The utilization of the clinical diagnosis algorithm developed by Clark and colleagues (2009) has already proved to be useful. Rump and colleagues (2011) screened MED12 in a Dutch family with three affected male cousins based on the males fitting the clinical criteria for Opitz-Kaveggia syndrome. They found a novel MED12 mutation, C.2873G>A (p.G958E) in the family. This mutation is three amino acids away from the R961W mutation and is in the same stretch of the highly conserved Leu-Ser rich domain of the MED12 protein.
The prevalence of FGS is unknown. Before the identification of MED12 as a causative gene, the FGS diagnosis was not uncommon in males with ID, macrocephaly, and constipation; thus, it was thought to be a significant contributor to X-linked ID. Now, it is likely to be a relatively rare XLID entity, probably not exceeding 0.5% of males with ID. Gene testing over the next few years will better address this point. However, it needs to be noted that another syndrome, Lujan syndrome (OMIM #309520) also has a mutation (p.N1007S) in MED12 (Schwartz et al. 2007) and at least two other MED12 mutations have been identified in FGS patients (Schwartz et al., unpublished data). Thus, although the FGS associated MED12 mutation may be rare, other mutations in the gene may be responsible for ID in the male population.

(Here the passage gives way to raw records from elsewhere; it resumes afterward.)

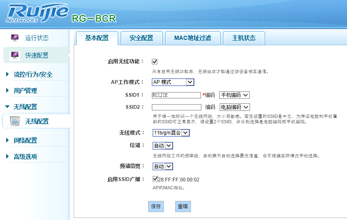Click the SSID1 text input field

176,95
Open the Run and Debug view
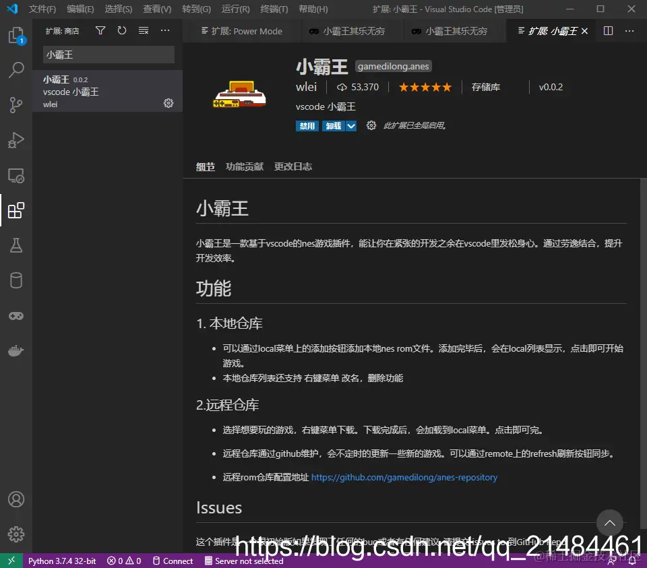This screenshot has width=647, height=568. (x=16, y=139)
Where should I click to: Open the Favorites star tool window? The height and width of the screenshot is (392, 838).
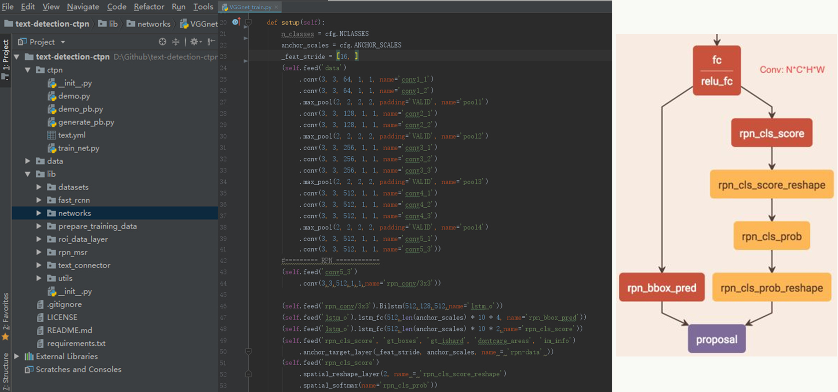coord(5,337)
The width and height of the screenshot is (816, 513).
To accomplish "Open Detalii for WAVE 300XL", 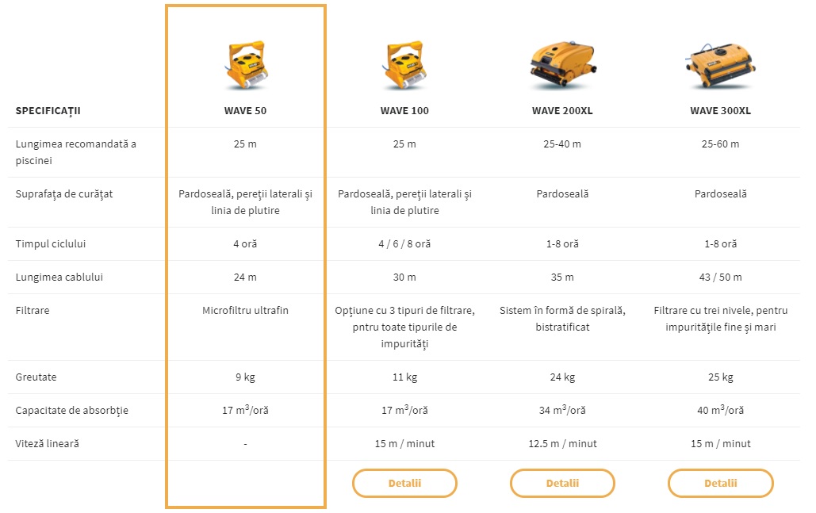I will (720, 483).
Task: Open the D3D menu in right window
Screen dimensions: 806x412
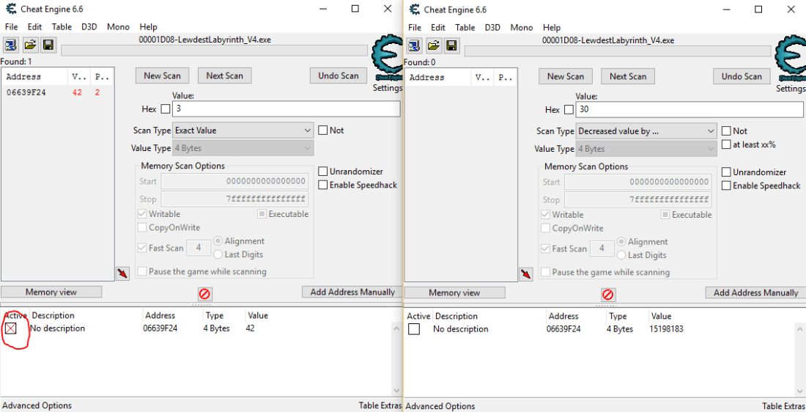Action: click(492, 28)
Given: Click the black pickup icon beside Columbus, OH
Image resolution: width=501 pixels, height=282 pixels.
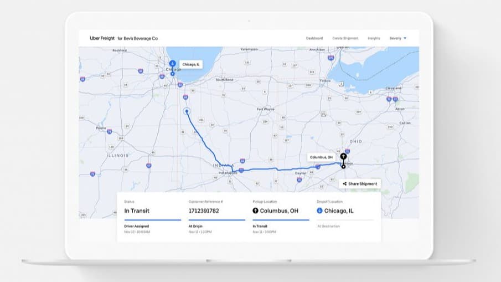Looking at the screenshot, I should (255, 211).
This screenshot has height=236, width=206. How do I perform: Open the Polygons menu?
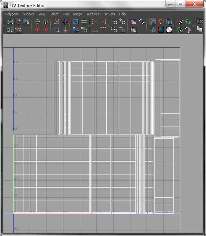12,14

The MED12 protein is a member of the large mediator complex that plays an important regulatory role in the activity of RNA polymerase II (Knuesel, Meyer, Donner, et al., 2009). Mediator also acts as to regulate transcription initiation (Knuesel, Meyer, Bernecky, et al., 2009). Recently, it was shown that Mediator is part of a protein interaction network comprised of G9a histone methyltransferase and REST (RE1 silencing transcription factor) (Ding et al., 2008). This network suppresses neuronal gene expression in non-neuronal cells. Of interest, Ding et al., (2008) have shown the R961W MED12 mutation disrupts the REST corepressor function of Mediator, suggesting a pathologic basis for the MED12 mutation.
CONCLUSIONS
There seems to be a common denominator to the pathophysiology of the ID syndromes described in this chapter, expandable to many other conditions, all being disorders of development. All causative genes are in essence “master” genes affecting the expression of other genes either by disrupting signaling pathways, affecting chromatin structure, or altering structures (e.g., the cilium) that are essential for the normal functioning of the cell. The knowledge gained points investigators to other gene defects to explore in patients who do not harbor mutations in the presumptive candidate gene based on the phenotype. In spite of the complexity of the mechanisms involved, the knowledge of the molecular details and protein interactions promises to open the way to pharmacological interventions aimed at specifically correcting or at least ameliorating the basic defect or its metabolic consequences in ID syndromes.
ACKNOWLEDGMENTS
We thank Debra Marler for assisting with the preparation of the manuscript. Dedicated to the memory of Ethan Francis Schwartz, 1996–1998.
DISCLOSURES
Dr. Schwartz: To my knowledge, all of my possible conflicts of interest and those of my coauthors, financial or otherwise, including direct or indirect financial or personal relationships, interests, and affiliations, whether or not directly related to the subject of the chapter, are as follows. I am funded by NICHD and SCDDSN (South Carolina Department of Disabilities and Special Needs). This work was supported in part by a grant from the National Institutes of Health (NICHD) [HD26202 to C.E.S.].
Dr. Gurrieri: No conflicts of interest to disclose.
Dr. Neri: No conflicts of interest to disclose.